Data items:
******************************
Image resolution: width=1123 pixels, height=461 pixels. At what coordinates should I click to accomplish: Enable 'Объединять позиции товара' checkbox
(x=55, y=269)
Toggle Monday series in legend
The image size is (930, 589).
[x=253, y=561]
******************************
- _Given exercise_:
Quote every line of the listing above word for word.

- _Completed exercise_:
Image resolution: width=1123 pixels, height=461 pixels. At what coordinates should I click to accomplish: Enable 'Объединять позиции товара' checkbox
(x=55, y=269)
Toggle Monday series in legend
The image size is (930, 589).
[x=253, y=561]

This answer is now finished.